"The Australian games industry that has been emerging from the ashes of the previous one is set to be successful more on their own efforts and own IP, less so on completely uncontrollable factors like a shifting dollar or bankers."
- IGDA Sydney's Geoffrey Hill.
Polygon recently attended an indie dev meetup in Sydney, and the ensuing report sheds light on how some local developers are banding together to try and make their own things instead of chasing after outsourced work from offshore publishers.
"We had our teachers telling us that we weren't going to get a job at a big studio...they said, 'You're probably going to want to start your own studio, so get good quick,'" Australian developer Krister Collin told Polygon. "It created a big indie studio scene...that's OK, because now there's a lot of great studios and we have the room to get weird."
Geoffrey Hill serves as the head of the International Game Developer Association's Sydney chapter, and he points out that Australia's game industry took a huge hit right before 2010 thanks, in part, to the global financial crisis and a strong Australian dollar that made outsourcing work to the region expensive for offshore publishers.

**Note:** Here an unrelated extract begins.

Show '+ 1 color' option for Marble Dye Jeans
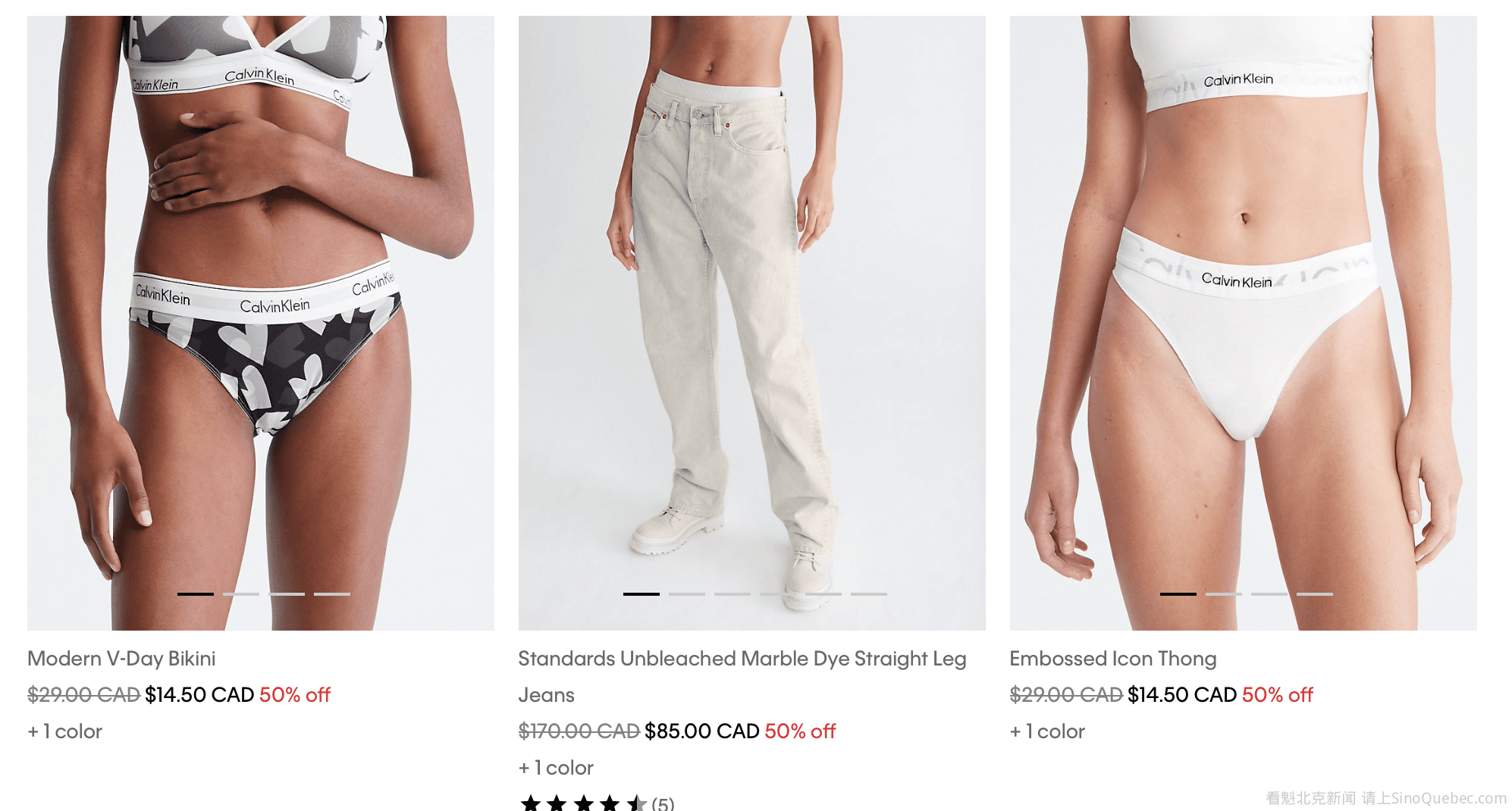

"It hit the industry pretty hard, as that's where their business and jobs were coming from," Hill told Polygon. "The [Australian] industry at the time was reliant on external parties coming in with projects. I believe this wasn't the best way to build an industry in any case, the profits were going offshore with the IP."
Now, he tells Polygon, the Australian game industry is poised to grow in a more sustainable fashion thanks to the success studios like Hipster Whale (Crossy Road) and Defiant Development (Hand of Fate) are seeing with their own original games.